What to work on. Your answer should consist of the lines in the listing that hold "value".

Records for this exercise.
Start of Block

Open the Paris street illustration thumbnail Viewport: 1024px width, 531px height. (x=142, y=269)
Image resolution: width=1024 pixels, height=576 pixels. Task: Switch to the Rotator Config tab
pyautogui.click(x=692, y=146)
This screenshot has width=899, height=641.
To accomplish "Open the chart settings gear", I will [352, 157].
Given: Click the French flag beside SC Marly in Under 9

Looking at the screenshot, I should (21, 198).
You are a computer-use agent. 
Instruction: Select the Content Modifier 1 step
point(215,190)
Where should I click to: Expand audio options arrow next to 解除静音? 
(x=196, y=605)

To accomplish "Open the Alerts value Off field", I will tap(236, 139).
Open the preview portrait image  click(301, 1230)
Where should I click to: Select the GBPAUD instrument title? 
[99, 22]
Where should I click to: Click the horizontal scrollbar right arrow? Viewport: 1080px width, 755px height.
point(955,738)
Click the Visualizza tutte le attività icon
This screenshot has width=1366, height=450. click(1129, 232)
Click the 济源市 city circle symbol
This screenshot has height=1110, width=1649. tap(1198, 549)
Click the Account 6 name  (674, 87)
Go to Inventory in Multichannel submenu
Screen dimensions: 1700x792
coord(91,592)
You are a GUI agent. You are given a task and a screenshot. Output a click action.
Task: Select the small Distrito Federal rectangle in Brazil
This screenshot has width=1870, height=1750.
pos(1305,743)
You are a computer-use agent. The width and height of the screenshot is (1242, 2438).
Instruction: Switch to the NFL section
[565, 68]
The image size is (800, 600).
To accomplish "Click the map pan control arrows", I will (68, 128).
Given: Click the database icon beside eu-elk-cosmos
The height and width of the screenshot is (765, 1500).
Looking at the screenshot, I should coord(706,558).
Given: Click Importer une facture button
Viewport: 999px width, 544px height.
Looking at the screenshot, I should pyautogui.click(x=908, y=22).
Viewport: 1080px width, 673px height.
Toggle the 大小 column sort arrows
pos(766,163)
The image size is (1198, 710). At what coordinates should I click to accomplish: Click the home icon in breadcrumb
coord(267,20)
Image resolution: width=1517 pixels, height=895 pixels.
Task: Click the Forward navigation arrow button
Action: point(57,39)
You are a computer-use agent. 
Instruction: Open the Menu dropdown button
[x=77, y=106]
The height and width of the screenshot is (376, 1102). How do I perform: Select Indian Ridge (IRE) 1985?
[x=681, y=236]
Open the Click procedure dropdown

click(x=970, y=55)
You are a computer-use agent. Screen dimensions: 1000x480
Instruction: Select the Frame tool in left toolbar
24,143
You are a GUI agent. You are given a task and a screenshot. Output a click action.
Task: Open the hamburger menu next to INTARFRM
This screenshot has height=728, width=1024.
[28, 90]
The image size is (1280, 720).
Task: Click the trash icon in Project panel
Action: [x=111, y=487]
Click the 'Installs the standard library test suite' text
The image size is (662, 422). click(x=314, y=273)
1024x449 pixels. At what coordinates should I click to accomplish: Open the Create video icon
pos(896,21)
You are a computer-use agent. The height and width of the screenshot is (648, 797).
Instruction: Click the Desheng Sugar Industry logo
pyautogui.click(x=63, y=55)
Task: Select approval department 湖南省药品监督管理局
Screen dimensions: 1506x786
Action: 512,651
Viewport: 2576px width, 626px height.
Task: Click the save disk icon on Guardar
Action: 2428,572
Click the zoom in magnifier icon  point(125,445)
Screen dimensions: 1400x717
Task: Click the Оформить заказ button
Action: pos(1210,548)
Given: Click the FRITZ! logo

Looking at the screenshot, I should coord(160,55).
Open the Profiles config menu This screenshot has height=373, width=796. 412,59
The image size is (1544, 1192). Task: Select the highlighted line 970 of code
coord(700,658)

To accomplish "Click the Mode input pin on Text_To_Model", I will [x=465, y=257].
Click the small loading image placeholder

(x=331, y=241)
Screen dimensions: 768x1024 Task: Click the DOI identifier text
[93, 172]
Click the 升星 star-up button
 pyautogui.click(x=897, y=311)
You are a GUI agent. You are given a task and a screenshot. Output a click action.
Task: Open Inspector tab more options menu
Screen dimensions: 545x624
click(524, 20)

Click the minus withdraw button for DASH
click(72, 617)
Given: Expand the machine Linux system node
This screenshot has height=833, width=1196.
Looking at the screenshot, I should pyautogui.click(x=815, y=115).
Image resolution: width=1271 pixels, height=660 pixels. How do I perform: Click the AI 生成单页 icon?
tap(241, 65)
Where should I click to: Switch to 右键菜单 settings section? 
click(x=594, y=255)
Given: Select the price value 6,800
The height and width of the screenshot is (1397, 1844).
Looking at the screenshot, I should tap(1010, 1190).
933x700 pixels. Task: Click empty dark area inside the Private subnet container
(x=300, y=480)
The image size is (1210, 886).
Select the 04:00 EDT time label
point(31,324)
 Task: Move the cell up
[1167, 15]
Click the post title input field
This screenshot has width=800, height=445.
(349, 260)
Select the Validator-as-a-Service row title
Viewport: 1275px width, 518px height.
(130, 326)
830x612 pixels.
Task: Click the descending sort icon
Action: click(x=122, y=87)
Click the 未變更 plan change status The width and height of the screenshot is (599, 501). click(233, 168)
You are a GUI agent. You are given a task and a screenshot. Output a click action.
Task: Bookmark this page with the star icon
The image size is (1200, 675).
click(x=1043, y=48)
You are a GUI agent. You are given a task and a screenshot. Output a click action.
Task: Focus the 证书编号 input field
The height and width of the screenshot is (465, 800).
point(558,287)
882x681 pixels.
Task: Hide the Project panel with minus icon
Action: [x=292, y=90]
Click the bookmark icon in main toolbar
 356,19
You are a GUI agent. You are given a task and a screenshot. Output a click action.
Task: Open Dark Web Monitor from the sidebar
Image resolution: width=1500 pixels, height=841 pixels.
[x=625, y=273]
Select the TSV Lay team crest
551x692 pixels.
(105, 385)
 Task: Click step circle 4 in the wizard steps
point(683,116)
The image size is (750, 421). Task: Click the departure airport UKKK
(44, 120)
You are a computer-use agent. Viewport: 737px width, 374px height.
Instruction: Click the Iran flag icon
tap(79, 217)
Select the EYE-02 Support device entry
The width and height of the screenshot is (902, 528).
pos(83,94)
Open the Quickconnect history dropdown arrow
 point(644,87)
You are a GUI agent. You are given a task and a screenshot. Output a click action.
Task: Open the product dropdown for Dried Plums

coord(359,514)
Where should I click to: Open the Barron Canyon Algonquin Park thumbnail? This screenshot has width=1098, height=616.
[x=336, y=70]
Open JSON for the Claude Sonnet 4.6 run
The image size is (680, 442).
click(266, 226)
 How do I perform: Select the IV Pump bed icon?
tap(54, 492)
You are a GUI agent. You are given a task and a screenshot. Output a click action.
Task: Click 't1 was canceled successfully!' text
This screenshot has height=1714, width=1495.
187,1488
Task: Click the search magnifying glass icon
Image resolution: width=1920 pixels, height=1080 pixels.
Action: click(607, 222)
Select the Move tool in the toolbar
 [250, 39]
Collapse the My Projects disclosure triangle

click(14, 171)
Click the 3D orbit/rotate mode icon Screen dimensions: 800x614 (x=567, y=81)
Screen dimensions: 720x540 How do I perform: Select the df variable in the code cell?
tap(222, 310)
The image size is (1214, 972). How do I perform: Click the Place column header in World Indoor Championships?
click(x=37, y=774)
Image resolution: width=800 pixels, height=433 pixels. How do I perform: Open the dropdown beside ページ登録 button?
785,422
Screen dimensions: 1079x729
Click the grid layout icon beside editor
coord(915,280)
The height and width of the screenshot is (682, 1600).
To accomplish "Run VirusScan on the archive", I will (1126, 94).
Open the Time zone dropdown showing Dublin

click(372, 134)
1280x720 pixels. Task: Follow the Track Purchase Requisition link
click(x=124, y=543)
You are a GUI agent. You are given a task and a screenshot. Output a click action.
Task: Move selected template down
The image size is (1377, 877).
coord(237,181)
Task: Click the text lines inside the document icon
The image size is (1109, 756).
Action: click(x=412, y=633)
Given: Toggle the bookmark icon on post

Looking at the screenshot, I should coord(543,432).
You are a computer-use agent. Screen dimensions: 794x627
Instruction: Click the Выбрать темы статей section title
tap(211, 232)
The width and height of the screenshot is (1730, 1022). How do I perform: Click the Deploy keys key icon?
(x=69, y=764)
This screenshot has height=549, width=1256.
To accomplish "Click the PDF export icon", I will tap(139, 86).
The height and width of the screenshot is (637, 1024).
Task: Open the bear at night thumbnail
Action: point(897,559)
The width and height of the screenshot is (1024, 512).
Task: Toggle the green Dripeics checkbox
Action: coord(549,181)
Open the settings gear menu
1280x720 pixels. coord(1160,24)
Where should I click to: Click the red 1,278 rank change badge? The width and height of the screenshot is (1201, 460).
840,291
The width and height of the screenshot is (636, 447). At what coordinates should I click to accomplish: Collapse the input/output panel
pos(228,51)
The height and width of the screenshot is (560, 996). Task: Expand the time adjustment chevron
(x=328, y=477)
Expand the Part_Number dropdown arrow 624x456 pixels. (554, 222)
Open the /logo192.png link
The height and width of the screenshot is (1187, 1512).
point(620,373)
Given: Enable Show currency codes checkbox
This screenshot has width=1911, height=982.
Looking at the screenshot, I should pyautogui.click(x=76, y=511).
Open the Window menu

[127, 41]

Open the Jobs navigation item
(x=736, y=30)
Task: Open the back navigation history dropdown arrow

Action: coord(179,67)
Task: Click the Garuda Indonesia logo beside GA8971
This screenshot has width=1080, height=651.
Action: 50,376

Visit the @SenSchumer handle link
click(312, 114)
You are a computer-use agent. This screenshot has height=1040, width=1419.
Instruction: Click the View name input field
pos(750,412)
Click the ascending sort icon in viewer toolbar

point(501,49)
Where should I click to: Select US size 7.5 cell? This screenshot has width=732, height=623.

End of Block

Worked solution.
To accomplish "Open the Alerts value Off field", I will tap(236, 139).
Given: Select the price value 6,800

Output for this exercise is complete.